Modest payback to hard-pressed households
Taoiseach Leo Varadkar said there would be “no fireworks” and no “big bonanza” in Budget 2018.
And Finance Minister Pascal Donohoe stuck firmly to the script, with hardpressed working families and people on welfare set to gain a fiver a week in a budget of modest payback.
But while the the country lurches from one set of record homelessness figures to another, the Government took a hammering from opponents who accused ministers of repeating commitments on social housing.
And with farmers and food businesses reeling from the unknowns of Brexit, € 300m of low- cost loans are to be directed at firms suffering from cash-flow crises.

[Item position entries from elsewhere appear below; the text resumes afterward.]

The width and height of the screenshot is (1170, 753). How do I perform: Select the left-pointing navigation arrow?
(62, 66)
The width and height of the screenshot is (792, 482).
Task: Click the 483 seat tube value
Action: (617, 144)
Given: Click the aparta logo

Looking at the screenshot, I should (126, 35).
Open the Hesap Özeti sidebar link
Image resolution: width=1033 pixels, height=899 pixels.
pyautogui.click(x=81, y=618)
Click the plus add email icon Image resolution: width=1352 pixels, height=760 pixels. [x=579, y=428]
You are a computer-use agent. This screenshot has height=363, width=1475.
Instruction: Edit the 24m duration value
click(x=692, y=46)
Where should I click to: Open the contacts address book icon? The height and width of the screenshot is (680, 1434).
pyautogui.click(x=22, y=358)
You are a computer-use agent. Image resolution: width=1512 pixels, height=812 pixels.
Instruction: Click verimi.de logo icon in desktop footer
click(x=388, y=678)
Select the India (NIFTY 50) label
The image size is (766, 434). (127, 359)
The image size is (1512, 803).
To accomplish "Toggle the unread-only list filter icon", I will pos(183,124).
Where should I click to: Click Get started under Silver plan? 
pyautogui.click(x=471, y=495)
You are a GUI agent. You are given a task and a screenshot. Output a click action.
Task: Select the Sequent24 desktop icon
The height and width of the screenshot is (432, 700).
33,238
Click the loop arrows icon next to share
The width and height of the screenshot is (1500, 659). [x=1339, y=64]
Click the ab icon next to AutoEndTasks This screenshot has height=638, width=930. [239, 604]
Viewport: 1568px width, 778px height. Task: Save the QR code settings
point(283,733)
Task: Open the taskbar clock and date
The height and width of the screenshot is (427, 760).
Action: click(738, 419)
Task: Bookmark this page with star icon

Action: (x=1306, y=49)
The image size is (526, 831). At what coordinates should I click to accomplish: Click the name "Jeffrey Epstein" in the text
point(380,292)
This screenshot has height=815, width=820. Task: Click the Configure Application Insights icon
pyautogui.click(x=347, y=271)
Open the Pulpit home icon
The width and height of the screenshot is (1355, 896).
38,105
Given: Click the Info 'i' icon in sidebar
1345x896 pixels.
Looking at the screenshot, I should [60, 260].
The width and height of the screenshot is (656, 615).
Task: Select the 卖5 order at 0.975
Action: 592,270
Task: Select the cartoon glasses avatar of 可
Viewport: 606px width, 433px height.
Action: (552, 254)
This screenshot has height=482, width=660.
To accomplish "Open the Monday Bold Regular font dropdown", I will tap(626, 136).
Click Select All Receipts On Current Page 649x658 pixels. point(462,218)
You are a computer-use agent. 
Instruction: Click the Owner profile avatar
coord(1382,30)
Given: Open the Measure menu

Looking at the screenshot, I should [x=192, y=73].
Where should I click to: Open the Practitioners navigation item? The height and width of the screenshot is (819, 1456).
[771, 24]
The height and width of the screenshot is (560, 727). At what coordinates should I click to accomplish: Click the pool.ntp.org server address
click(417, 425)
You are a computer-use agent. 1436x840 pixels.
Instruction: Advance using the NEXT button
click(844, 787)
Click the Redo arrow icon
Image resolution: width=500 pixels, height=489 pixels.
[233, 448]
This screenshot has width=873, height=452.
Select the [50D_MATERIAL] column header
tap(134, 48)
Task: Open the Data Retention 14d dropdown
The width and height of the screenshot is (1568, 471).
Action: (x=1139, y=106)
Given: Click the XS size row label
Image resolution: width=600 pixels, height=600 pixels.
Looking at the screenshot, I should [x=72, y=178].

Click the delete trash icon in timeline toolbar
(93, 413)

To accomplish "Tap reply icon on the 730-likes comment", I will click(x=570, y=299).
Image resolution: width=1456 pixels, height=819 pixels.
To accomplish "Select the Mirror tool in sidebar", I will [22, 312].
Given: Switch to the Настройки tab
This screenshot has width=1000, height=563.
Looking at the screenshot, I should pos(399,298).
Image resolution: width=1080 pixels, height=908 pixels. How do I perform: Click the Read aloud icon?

Mr Varadkar set the scene for a €1.2bn package of tax and spending by heralding it as a chance to give back something to the country’s two million workers.
He said average families will benefit by € 500-€ 600 a year.
But within hours of the pronouncement, the government’s PR spend came under fire as it emerged a new strategic communications unit, billed earlier this year as cost neutral, is set to be financed with €5m next year.
Finance Minister Paschal Donohoe told the Dáil the budget aimed to guard against three main threats to Ireland — Brexit, the potential impact of US trade tariffs, and various geo-political threats.
“It will help reduce the chances that future crises are home- grown and will mean that our economy and public finances are in a better position to weather crises stemming from external factors beyond our control,” Mr Donohoe said.
“The list of potential external risks is lengthy.”
On Brexit-proofing the initiatives were limited to business loans, funding for farmers, hiring more enterprise experts, and expanding Ireland’s diplomatic footprint in North and South America, India and Japan and across Europe.
Unveiling a war chest funding package, one big ticket item from Mr Donohoe was a move, from midnight, targeting commercial property deals with a tripling of stamp duty to bring in €400m.
That will help cover the cost of €5 a week increases to most welfare payments, including the dole and state pensions, but people will have to wait until the end of next March to reap any benefits.